Oddball is seeking to improve the daily lives of millions of people by bringing quality software to the federal space, specifically by designing, implementing, and maintaining ML solutions that enable secure, scalable, and data-driven decision-making.
Requirements
- Strong hands-on experience with AWS SageMaker for model development and deployment.
- Proficiency with Python and ML libraries such as scikit-learn, TensorFlow, or PyTorch.
- Experience building and maintaining end-to-end ML workflows (training, evaluation, deployment, monitoring).
- Solid understanding of data preprocessing, feature engineering, and model evaluation techniques.
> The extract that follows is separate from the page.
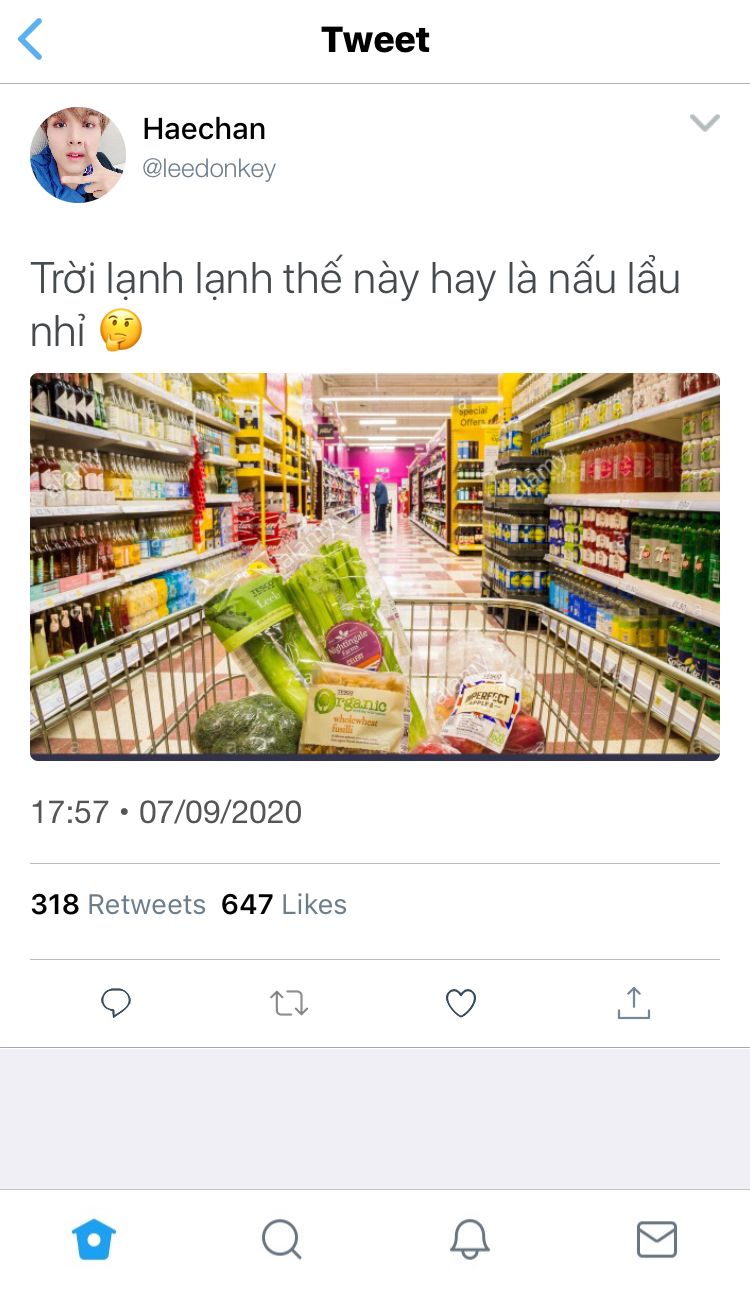
Task: View the 318 Retweets list
Action: coord(118,904)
- Familiarity with ETL pipelines and working with large, structured/unstructured datasets.
- Knowledge of cloud-based data environments and distributed computing (AWS, Spark, or similar).
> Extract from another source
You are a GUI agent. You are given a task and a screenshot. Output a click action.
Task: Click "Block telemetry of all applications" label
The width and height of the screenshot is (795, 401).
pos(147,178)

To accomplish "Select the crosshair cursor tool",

- Awareness of compliance requirements in healthcare/federal settings (HIPAA, NIST, RMF)
Responsibilities
- Develop, train, and deploy machine learning models using AWS SageMaker and related cloud-based services.
- Design and maintain end-to-end ML pipelines for data ingestion, training, testing, deployment, and monitoring.
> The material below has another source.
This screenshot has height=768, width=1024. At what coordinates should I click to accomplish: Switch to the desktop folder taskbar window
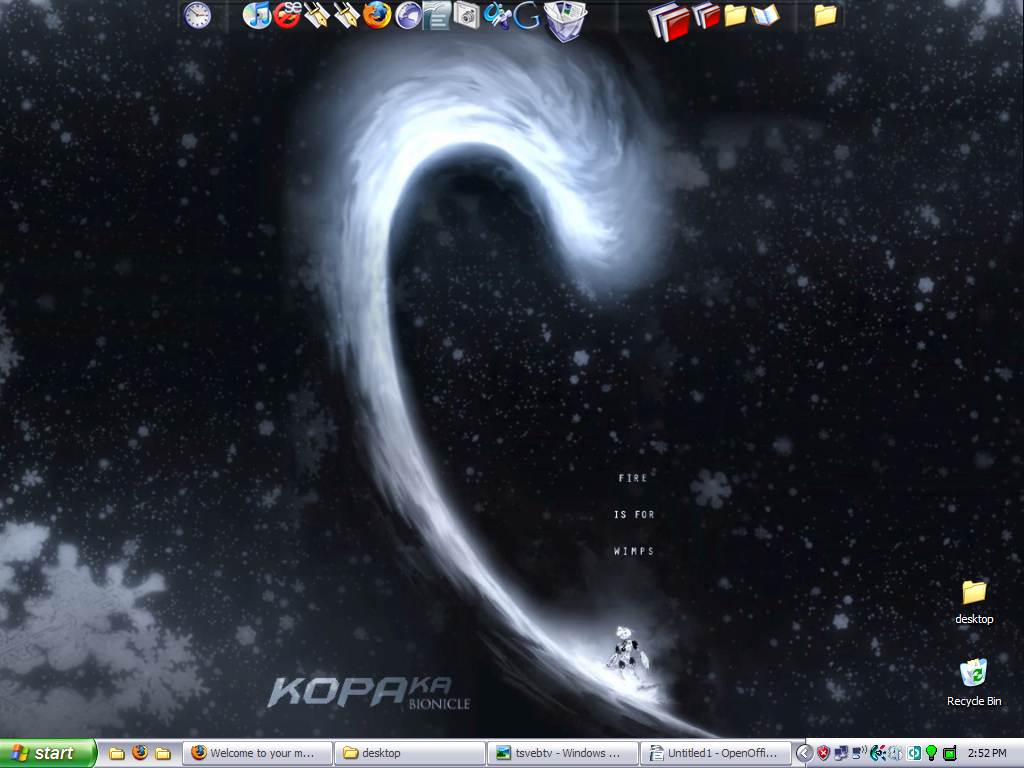[410, 753]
- Collaborate with data engineers and data scientists to ensure datasets are clean, well-structured, and ready for modeling.
- Implement monitoring, performance tuning, and retraining strategies for production models.
- Document ML workflows, ensuring transparency and compliance with DHA policies.
- Ensure all ML solutions adhere to federal security and privacy frameworks (HIPAA, NIST, CMMC, RMF)
- Support cross-functional initiatives involving predictive analytics, automation, and healthcare decision support.
Other
- Applicants must be authorized to work in the United States.
- In alignment with federal contract requirements, certain roles may also require U.S. citizenship and the ability to obtain and maintain a federal background investigation and/or a security clearance.
- Bachelor’s Degree
- Perform other related duties as assigned
- Must be able to work fully remote